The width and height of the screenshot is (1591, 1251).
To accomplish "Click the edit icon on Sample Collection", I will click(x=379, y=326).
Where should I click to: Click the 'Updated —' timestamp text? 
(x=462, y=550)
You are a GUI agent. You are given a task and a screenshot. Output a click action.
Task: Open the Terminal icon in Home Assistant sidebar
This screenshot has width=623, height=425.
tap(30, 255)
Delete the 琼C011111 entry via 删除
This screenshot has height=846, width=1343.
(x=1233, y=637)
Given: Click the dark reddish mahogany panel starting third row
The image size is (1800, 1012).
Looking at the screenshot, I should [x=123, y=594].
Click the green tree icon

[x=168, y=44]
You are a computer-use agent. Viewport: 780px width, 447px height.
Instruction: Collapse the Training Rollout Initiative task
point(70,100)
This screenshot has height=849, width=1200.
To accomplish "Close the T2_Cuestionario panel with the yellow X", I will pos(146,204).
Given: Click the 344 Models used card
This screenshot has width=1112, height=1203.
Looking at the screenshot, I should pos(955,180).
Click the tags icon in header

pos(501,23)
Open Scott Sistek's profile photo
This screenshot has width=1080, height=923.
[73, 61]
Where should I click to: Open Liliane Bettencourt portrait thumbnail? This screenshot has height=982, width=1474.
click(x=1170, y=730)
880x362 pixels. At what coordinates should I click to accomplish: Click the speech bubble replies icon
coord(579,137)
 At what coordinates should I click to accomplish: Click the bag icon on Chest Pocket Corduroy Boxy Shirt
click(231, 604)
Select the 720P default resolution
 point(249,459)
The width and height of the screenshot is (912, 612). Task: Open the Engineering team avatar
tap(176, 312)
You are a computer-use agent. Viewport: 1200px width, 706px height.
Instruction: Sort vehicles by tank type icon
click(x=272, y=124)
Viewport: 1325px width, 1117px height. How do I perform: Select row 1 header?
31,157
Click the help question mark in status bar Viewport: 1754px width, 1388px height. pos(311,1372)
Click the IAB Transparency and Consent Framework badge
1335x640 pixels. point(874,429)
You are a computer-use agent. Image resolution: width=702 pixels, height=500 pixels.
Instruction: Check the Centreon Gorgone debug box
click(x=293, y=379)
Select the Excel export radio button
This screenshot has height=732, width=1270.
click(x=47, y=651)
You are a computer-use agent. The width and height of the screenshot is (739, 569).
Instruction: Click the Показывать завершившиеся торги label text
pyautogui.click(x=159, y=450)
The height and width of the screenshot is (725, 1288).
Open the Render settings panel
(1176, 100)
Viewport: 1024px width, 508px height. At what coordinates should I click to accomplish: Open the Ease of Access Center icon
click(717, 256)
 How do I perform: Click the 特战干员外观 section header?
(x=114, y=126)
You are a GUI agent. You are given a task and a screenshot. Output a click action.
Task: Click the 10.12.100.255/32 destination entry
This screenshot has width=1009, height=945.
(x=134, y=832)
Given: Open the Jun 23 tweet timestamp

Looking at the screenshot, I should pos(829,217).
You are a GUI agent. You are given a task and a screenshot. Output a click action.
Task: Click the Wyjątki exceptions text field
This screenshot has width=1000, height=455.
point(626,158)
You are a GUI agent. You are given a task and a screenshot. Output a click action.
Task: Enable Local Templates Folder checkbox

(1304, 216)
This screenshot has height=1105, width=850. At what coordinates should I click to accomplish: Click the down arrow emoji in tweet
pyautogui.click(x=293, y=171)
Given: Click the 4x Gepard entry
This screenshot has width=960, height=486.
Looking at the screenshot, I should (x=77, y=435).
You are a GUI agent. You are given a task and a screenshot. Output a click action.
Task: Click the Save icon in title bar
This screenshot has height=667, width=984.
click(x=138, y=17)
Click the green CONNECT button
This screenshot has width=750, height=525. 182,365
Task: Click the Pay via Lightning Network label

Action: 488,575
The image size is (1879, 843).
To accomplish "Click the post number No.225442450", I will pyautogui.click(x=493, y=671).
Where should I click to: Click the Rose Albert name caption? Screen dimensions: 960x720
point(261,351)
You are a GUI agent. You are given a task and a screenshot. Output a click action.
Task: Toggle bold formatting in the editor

================

## Exercise objective
Could you retype all of the material word for word?

## Answer for the task
The width and height of the screenshot is (1591, 1251).
To accomplish "Click the edit icon on Sample Collection", I will click(x=379, y=326).
Where should I click to: Click the 'Updated —' timestamp text? 
(x=462, y=550)
You are a GUI agent. You are given a task and a screenshot. Output a click action.
Task: Open the Terminal icon in Home Assistant sidebar
This screenshot has width=623, height=425.
tap(30, 255)
Delete the 琼C011111 entry via 删除
This screenshot has height=846, width=1343.
(x=1233, y=637)
Given: Click the dark reddish mahogany panel starting third row
The image size is (1800, 1012).
Looking at the screenshot, I should [x=123, y=594].
Click the green tree icon

[x=168, y=44]
You are a computer-use agent. Viewport: 780px width, 447px height.
Instruction: Collapse the Training Rollout Initiative task
point(70,100)
This screenshot has height=849, width=1200.
To accomplish "Close the T2_Cuestionario panel with the yellow X", I will pos(146,204).
Given: Click the 344 Models used card
This screenshot has width=1112, height=1203.
Looking at the screenshot, I should pos(955,180).
Click the tags icon in header

pos(501,23)
Open Scott Sistek's profile photo
This screenshot has width=1080, height=923.
[73, 61]
Where should I click to: Open Liliane Bettencourt portrait thumbnail? This screenshot has height=982, width=1474.
click(x=1170, y=730)
880x362 pixels. At what coordinates should I click to accomplish: Click the speech bubble replies icon
coord(579,137)
 At what coordinates should I click to accomplish: Click the bag icon on Chest Pocket Corduroy Boxy Shirt
click(231, 604)
Select the 720P default resolution
 point(249,459)
The width and height of the screenshot is (912, 612). Task: Open the Engineering team avatar
tap(176, 312)
You are a computer-use agent. Viewport: 1200px width, 706px height.
Instruction: Sort vehicles by tank type icon
click(x=272, y=124)
Viewport: 1325px width, 1117px height. How do I perform: Select row 1 header?
31,157
Click the help question mark in status bar Viewport: 1754px width, 1388px height. pos(311,1372)
Click the IAB Transparency and Consent Framework badge
1335x640 pixels. point(874,429)
You are a computer-use agent. Image resolution: width=702 pixels, height=500 pixels.
Instruction: Check the Centreon Gorgone debug box
click(x=293, y=379)
Select the Excel export radio button
This screenshot has height=732, width=1270.
click(x=47, y=651)
You are a computer-use agent. The width and height of the screenshot is (739, 569).
Instruction: Click the Показывать завершившиеся торги label text
pyautogui.click(x=159, y=450)
The height and width of the screenshot is (725, 1288).
Open the Render settings panel
(1176, 100)
Viewport: 1024px width, 508px height. At what coordinates should I click to accomplish: Open the Ease of Access Center icon
click(717, 256)
 How do I perform: Click the 特战干员外观 section header?
(x=114, y=126)
You are a GUI agent. You are given a task and a screenshot. Output a click action.
Task: Click the 10.12.100.255/32 destination entry
This screenshot has width=1009, height=945.
(x=134, y=832)
Given: Open the Jun 23 tweet timestamp

Looking at the screenshot, I should pos(829,217).
You are a GUI agent. You are given a task and a screenshot. Output a click action.
Task: Click the Wyjątki exceptions text field
This screenshot has width=1000, height=455.
point(626,158)
You are a GUI agent. You are given a task and a screenshot. Output a click action.
Task: Enable Local Templates Folder checkbox

(1304, 216)
This screenshot has height=1105, width=850. At what coordinates should I click to accomplish: Click the down arrow emoji in tweet
pyautogui.click(x=293, y=171)
Given: Click the 4x Gepard entry
This screenshot has width=960, height=486.
Looking at the screenshot, I should (x=77, y=435).
You are a GUI agent. You are given a task and a screenshot. Output a click action.
Task: Click the Save icon in title bar
This screenshot has height=667, width=984.
click(x=138, y=17)
Click the green CONNECT button
This screenshot has width=750, height=525. 182,365
Task: Click the Pay via Lightning Network label

Action: 488,575
The image size is (1879, 843).
To accomplish "Click the post number No.225442450", I will pyautogui.click(x=493, y=671).
Where should I click to: Click the Rose Albert name caption? Screen dimensions: 960x720
point(261,351)
You are a GUI agent. You are given a task and a screenshot. Output a click action.
Task: Toggle bold formatting in the editor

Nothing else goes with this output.